Niklas Bieck | Fabiano Junior Maia Manschein | Yuya Takagi
Jean Monnet University (UJM)
Imaging and Light in Extended Reality (IMLEX)
Neural Radiance Fields (NeRFs) is a method that achieves state-of-the-art results for synthesizing novel views of complex scenes by optimizing an underlying continuous volumetric scene function using a sparse set of input views. In other words, it enables the 3D representation of a scene captured from multiple images of different angles/positions.
In this project, we have introduced a novel approach to capturing scenes, specifically by utilizing a static camera position and rotating the scene itself. Traditionally, scene captures involve moving the camera around the scene. However, we have devised a method that enables the representation of the scene as a NeRF by eliminating the background and other unrelated objects from the scene. By doing so, we create the illusion of the camera actively moving around the scene, despite its stationary position. This innovative technique offers a fresh perspective on scene capture and expands the possibilities for creating dynamic and immersive visual experiences.

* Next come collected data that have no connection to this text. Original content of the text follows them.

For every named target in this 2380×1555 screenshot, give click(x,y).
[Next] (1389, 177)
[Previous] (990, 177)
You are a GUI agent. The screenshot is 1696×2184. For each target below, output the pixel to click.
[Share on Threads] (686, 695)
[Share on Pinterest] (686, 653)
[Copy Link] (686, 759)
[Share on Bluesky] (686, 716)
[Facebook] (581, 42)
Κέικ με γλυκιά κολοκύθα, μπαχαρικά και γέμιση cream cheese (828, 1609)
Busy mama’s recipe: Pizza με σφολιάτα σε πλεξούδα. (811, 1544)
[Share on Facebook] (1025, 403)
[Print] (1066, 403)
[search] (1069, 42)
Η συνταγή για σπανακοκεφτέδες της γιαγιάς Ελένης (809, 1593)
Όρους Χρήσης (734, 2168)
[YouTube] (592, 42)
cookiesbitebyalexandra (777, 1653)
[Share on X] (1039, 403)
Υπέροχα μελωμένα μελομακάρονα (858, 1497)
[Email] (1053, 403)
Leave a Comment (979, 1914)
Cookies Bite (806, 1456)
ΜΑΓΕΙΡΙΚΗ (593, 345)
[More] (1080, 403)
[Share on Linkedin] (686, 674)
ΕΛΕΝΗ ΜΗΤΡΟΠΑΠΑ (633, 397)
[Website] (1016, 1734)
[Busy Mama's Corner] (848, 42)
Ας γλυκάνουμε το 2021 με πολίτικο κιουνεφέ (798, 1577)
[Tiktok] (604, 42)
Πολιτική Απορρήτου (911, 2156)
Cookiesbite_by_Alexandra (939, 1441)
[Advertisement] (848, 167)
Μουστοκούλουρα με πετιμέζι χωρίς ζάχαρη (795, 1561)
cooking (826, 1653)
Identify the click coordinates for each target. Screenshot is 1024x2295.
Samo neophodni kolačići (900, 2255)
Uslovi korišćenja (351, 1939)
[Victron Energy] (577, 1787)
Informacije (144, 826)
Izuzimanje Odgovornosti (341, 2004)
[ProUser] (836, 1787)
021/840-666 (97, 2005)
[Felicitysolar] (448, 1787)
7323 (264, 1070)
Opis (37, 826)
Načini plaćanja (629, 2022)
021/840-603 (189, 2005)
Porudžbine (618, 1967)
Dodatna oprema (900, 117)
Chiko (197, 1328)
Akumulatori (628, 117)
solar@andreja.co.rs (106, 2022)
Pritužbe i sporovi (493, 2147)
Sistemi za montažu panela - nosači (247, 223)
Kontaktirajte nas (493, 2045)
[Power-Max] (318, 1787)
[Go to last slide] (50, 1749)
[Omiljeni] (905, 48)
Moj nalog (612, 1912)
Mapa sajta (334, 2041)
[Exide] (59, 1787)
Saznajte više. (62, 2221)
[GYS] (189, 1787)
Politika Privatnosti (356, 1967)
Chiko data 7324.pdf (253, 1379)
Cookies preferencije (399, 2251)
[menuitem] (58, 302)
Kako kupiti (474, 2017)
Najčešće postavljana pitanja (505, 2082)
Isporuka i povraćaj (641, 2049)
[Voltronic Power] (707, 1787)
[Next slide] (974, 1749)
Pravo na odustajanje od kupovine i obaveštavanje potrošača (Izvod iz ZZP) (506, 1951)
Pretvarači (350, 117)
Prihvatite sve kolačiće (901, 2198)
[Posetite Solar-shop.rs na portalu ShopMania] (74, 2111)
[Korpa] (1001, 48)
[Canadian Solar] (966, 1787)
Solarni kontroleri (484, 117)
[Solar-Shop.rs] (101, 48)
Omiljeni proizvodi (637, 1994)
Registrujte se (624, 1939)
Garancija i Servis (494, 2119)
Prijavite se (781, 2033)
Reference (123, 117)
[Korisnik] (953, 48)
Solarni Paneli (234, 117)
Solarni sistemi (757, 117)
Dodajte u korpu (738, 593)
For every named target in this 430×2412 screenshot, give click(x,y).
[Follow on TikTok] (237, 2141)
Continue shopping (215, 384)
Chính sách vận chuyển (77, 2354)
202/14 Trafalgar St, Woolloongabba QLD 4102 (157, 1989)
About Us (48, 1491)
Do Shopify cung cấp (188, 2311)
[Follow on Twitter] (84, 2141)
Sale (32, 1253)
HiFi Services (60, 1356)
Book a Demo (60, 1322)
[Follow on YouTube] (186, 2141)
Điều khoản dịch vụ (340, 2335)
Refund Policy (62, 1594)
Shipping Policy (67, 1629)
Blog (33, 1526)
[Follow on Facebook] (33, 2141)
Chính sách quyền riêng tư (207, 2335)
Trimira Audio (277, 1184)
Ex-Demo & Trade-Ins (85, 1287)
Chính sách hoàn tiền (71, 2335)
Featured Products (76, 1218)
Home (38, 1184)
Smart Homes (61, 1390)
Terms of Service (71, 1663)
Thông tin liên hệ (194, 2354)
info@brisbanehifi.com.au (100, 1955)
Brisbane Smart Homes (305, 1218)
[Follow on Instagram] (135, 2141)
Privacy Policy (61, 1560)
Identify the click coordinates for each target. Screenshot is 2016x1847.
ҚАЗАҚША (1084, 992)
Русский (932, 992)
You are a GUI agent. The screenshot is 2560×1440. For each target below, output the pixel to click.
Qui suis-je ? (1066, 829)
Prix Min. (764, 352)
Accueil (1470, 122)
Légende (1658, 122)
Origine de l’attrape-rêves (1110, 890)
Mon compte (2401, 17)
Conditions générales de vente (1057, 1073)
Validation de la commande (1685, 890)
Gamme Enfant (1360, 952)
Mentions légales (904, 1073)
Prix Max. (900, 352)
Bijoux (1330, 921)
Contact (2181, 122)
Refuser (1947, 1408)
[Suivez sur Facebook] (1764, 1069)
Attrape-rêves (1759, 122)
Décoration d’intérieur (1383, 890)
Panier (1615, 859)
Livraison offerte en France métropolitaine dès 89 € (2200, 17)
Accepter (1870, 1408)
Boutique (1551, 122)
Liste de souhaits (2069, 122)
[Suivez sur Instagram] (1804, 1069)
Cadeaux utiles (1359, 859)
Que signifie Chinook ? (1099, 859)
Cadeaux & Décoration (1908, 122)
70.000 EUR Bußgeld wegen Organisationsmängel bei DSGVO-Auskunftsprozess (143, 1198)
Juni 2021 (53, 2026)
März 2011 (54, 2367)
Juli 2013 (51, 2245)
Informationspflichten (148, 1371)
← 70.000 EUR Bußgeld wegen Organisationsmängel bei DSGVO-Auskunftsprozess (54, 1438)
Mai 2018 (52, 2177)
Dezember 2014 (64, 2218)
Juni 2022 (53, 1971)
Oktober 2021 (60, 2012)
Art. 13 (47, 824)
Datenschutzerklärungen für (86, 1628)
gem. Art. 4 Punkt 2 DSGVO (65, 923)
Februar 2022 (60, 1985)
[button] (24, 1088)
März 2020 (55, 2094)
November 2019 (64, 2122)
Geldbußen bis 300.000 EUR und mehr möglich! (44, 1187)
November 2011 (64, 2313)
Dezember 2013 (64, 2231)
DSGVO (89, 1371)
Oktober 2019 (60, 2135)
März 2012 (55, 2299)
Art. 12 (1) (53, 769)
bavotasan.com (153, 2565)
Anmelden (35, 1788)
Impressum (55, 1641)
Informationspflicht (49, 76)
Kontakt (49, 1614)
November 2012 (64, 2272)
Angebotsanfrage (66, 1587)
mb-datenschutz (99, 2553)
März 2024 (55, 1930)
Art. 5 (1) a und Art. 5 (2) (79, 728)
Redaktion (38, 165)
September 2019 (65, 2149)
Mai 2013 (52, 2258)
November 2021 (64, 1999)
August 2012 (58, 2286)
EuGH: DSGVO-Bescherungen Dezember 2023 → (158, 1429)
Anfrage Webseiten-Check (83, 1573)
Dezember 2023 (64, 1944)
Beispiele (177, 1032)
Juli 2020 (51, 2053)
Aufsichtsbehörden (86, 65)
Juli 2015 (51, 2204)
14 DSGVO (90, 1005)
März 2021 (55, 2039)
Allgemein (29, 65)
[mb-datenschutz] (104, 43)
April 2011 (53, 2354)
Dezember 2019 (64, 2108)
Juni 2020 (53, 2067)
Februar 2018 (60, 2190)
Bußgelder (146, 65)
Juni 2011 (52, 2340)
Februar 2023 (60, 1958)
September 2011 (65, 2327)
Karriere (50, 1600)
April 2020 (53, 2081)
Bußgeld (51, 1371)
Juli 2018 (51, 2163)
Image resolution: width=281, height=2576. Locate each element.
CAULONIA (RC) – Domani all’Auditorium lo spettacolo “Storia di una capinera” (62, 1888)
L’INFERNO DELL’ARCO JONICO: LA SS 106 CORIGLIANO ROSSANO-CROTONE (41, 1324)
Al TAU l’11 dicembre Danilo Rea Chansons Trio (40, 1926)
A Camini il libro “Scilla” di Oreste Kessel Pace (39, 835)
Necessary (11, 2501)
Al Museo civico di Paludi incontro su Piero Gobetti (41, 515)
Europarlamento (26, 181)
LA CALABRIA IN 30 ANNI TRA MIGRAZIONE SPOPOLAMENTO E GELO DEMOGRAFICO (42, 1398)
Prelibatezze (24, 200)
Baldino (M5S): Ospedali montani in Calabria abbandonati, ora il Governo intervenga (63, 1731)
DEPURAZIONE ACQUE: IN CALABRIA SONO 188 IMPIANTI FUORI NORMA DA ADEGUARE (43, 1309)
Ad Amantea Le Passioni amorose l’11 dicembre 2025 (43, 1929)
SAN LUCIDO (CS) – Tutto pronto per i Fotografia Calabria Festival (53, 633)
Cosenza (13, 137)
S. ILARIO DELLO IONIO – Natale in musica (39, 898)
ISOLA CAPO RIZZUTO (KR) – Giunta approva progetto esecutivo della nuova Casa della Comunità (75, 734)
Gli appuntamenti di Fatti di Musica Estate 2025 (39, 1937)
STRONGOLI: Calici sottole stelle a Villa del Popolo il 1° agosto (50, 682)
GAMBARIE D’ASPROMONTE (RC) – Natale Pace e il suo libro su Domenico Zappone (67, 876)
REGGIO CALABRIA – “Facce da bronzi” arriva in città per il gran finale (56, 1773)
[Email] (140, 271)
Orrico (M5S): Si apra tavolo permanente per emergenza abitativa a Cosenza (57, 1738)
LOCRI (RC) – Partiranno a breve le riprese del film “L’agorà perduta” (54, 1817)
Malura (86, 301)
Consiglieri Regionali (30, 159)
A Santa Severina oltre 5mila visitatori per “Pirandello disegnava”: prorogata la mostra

Hold My NeRF! was developed as the final project in the Complex Computer Rendering Methods in Real Time course in Jean Monnet University (UJM). This course is a part of the Erasmus Mundus Japan - Master of Science in Imaging and Light in Extended Reality (IMLEX) program.
Table of contents:
- Requirements
- Installation
- Hold your own NeRF
- Examples
- Future work
- Notes
- Troubleshooting
- Acknowledgements
For a local installation:
- instant-ngp requirements
- FFmpeg
- colmap requirements (only mandatory on Linux)
For installation with Docker containers:
NOTE: If you prefer to use Docker, go to the Docker section.
Clone the repo and initialize submodules with
git clone https://github.com/nbieck/HoldMyNeRF.git --recurse-submodules
If you just cloned the repository, but didn't initialize the submodules, run the following:
git submodule update --init --recursive
Install Python requirements:
# Windows
./requirements_windows.bat
# Linux
./requirements_linux.sh
Now, you'll need to build instant-ngp
. Follow the instructions in the instant-ngp repository.
IMPORTANT when building instant-ngp
, ensure that you have the same python environment active as where the requirements were installed.
If on Linux, build colmap
. Follow the instructions.
On Windows, building colmap
is optional, as a compiled binary will automatically be downloaded if necessary. If you want to build it yourself (in order to benefit from GPU
acceleration, for example), see the instructions.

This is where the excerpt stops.